The FTSE 100 shrugged off concerns around Chinese and Asian shares on Monday as Londons-leading index moved back towards the 7,100 level.
The FTSE 10O was trading at 7,083 shortly before midday on Monday, up 54 points or 0.7%.
The gains were broad with Royal Mail leading the gains. UK-focused financials and house builders among the top risers.
“There was a dose of Monday motivation for the FTSE 100, which opened up 0.6% with house builders leading the upwards drift, as the red hot housing market shows little sign of cooling,” said Susannah Streeter, senior investment and markets analyst, Hargreaves Lansdown.
The FTSE 100 gained despite volatility in Asia markets following a report by the Financial Times that Chinese authorities were planning to dismantle Ant group’s Alipay.
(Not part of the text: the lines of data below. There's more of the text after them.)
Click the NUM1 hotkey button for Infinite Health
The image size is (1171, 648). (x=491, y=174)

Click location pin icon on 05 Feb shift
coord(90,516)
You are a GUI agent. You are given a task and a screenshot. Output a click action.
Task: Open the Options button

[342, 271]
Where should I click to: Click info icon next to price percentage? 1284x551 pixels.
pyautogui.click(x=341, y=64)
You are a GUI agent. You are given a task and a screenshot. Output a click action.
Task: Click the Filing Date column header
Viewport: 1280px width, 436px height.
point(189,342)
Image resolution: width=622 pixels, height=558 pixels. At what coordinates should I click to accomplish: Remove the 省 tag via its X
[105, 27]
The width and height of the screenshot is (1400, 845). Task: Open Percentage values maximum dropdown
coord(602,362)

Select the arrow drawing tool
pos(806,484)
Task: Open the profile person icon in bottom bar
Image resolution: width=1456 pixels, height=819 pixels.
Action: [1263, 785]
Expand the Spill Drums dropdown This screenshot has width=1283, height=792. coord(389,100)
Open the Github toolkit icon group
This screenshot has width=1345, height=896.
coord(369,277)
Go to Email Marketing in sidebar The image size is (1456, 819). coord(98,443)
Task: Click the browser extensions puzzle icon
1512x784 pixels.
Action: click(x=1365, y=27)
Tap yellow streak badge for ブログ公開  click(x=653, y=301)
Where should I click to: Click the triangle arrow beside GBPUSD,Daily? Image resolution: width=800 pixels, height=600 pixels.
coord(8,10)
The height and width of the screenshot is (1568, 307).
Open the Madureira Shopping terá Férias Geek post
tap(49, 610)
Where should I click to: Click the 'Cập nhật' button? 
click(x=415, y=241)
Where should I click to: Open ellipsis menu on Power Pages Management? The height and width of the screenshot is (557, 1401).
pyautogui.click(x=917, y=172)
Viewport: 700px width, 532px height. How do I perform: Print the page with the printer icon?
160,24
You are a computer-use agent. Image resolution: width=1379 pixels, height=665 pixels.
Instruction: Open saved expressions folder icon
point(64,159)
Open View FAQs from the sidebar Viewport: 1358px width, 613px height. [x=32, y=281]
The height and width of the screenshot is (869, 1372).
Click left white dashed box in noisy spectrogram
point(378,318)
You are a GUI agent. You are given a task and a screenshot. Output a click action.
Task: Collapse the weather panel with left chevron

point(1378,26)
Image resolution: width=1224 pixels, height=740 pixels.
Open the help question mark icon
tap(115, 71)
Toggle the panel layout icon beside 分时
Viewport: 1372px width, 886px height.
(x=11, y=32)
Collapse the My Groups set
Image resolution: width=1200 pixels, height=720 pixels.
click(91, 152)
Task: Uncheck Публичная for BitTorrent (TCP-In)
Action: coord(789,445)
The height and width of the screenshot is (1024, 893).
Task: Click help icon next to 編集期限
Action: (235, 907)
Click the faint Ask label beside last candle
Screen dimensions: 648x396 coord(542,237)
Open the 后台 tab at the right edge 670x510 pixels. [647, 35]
“The FTSE 100 started the week with solid gains despite fresh turmoil in Asia as the Chinese crackdown on the tech sector showed little sign of ending,” said AJ Bell investment director Russ Mould.
“News that Beijing is looking to break up Ant Group’s Alipay hit the wider Hang Seng index which was down more than 2% but UK investors seem to have decided this news has little relevance to them for now.
“It’s hard to read the end-game as the regulatory pressure on Chinese firms continues to mount and this uncertainty is proving extremely damaging to the valuation of the likes of Alibaba and Tencent.
“Further setbacks could see sentiment towards this part of the market turn decidedly toxic.”
Associated British Foods was the FTSE 100’s biggest faller after the group unveiled the impact of a summer of uncertainty related to COVID-19.
AB Foods owns retailer Primark and had previously been upbeat on the economic reopening and potential demand for fast fashion.
“It’s not easy being a retail business and the impact of Covid-19 is still being felt as events continue to disrupt trading,” said Mould.
“Even though lockdown measures are now (hopefully) a thing of the past, Associated British Foods-owned Primark still saw volatile trading over the summer because of people being told to self-isolate. There remains a real risk of further disruption if there is an autumn flare-up of Covid as more people interact in society and the Delta variant still rages.